Rails’ ActiveRecord provides a comprehensive interface for querying the database. Unchecked and without proper processes in place, it can become unwieldy as the domain changes.

The Setup

Imagine an application domain where a team of people publishes a technical blog.

class Person < ApplicationRecord
  has_many :posts
end

class Post < ApplicationRecord
  belongs_to :author, class_name: "Person"
end

In addition to the author association and other standard post data attributes, the Post model contains a boolean flag named published.

A Rails controller showing the newest published posts might look like:

class PostsController < ApplicationController
  def index
    @newest_posts = Post.where(published: true).order(created_at: :desc).limit(10)
  end
end

Let’s go one step further, where we create a page dedicated to the list of published authors:

class AuthorsController < ApplicationController
  def index
    @published_authors = Person.distinct.joins(:posts).where(posts: { published: true })
  end
end

The Pain

A new feature comes in where teammates want to enqueue posts to be published in the future.

This could be modeled by adjusting the published boolean to a published_at timestamp that allows for three states:

  • unpublished (published_at is set to nil)
  • published (published_at is set to a timestamp less than or equal to now)
  • enqueued (published_at is set to a timestamp in the future)

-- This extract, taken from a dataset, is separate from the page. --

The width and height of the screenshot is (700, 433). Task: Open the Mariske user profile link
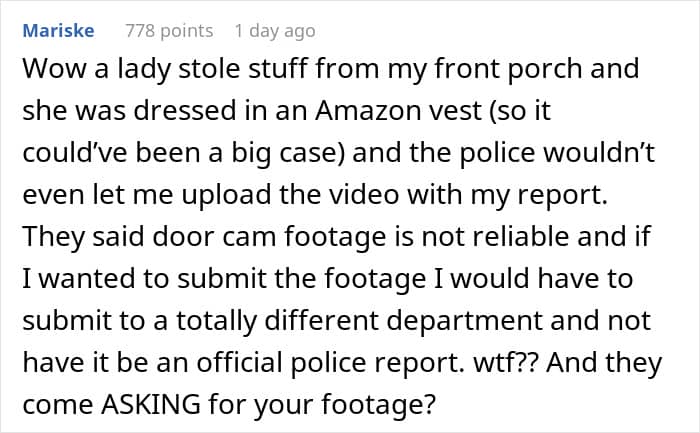(58, 31)
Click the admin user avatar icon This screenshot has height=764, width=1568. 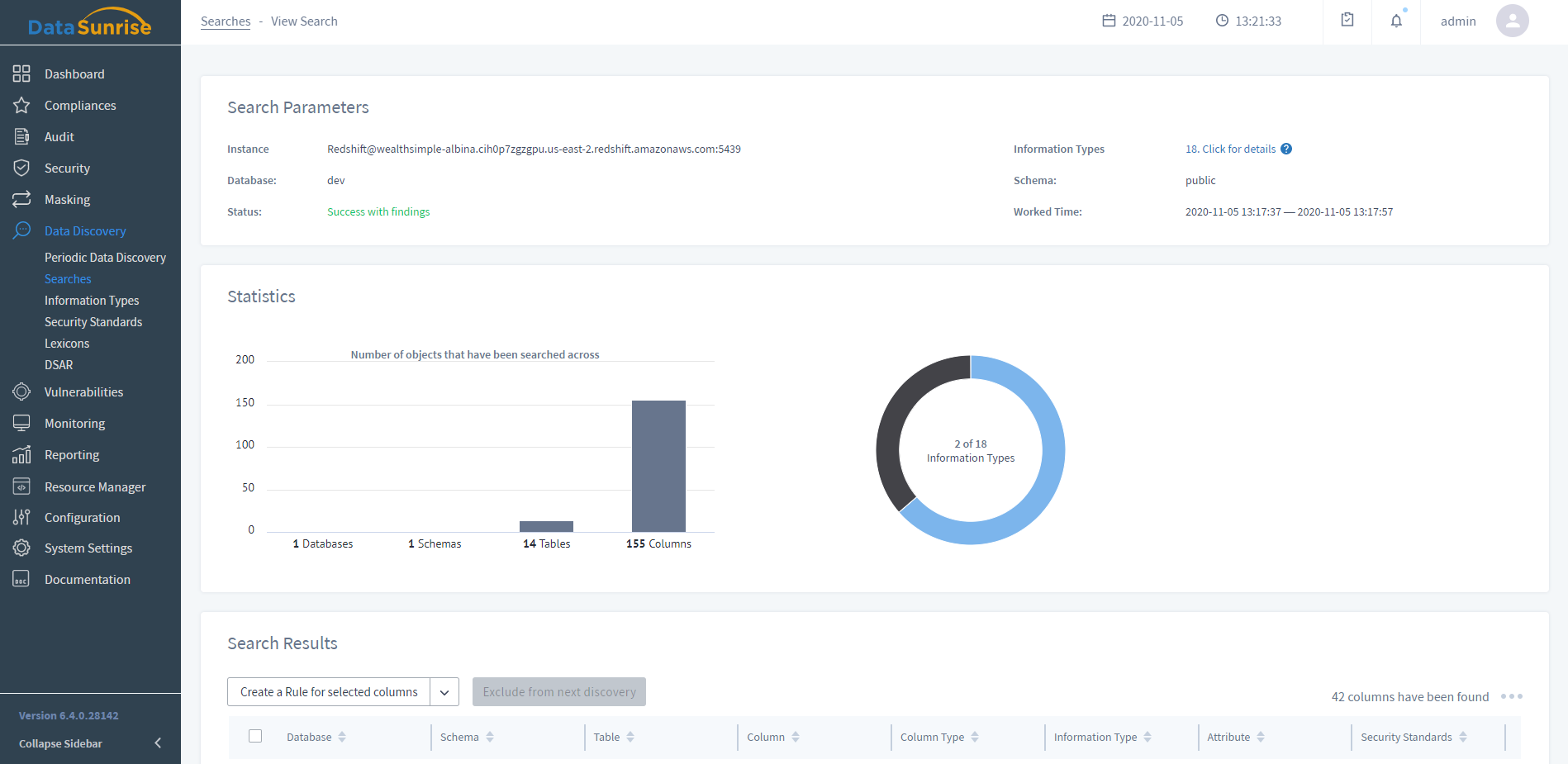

While this is a relatively small change in the database and corresponding migration (which we won’t go into here), the necessary changes across these different controllers represent a code smell, Shotgun Surgery.

While this example is small, in larger codebases, changes like this can add up to a sizeable PR quickly. Most often, changes associated with this shift in data include:

  • controllers
  • service objects
  • query objects
  • jobs
  • factories
  • tests (especially acceptance tests or anything that touches the database)

The Underlying Issue

The underlying issue here is that ActiveRecord can act as a leaky abstraction.

By nature of it abstracting over a database with direct references to columns, in combination with the ability to use where either directly on Post within a controller (or even worse, reaching through an association to find published authors in the second controller example), we’re littering information about how a post is considered published (the contents of the where clause) in a few different files within the application (currently, the model and two separate controllers).

The Suggested Fix

While this approach is dependent on the complexity of the queries, I’d first lean on a class method on Post:

class Post < ApplicationRecord
  # other methods

  def self.published
    where("published_at < ?", Time.current)
  end
end

With this, changes to the controllers are trivial:

class PostsController < ApplicationController
  def index
-   @newest_posts = Post.where(published: true).order(created_at: :desc).limit(10)
+   @newest_posts = Post.published.order(created_at: :desc).limit(10)
  end
end

class AuthorsController < ApplicationController
  def index
-   @published_authors = Person.distinct.joins(:posts).where(posts: { published: true })
+   @published_authors = Person.distinct.joins(:posts).merge(Post.published)
  end
end

Is there still coupling at the controller level between a person and their corresponding posts? Yep! Adjusting that setup, however, seems more appropriate to be a breaking change, where the notion of a post being published should hold, generally speaking, whether we’re using a published boolean, a published_at timestamp, or some sort of state machine.

Worth highlighting in this second change is the merge method, which handles all the heavy lifting of merging the Post.published query with the Person.distinct query.

Caveats and Considerations

In working with larger applications, use of where is not the only indicator from ActiveRecord, nor is it always problematic. where with associations, for example, falls into the “coupling association” category, which is usually innocuous.

It’s also worth noting that where use being problematic is not only bound to Rails controllers; service objects, jobs, and other areas of the application querying against the “guts” of an ActiveRecord object are susceptible.

Finally, while we used a class method in the example above, for larger queries, consider a dedicated query object to encapsulate logic in the appropriate spots.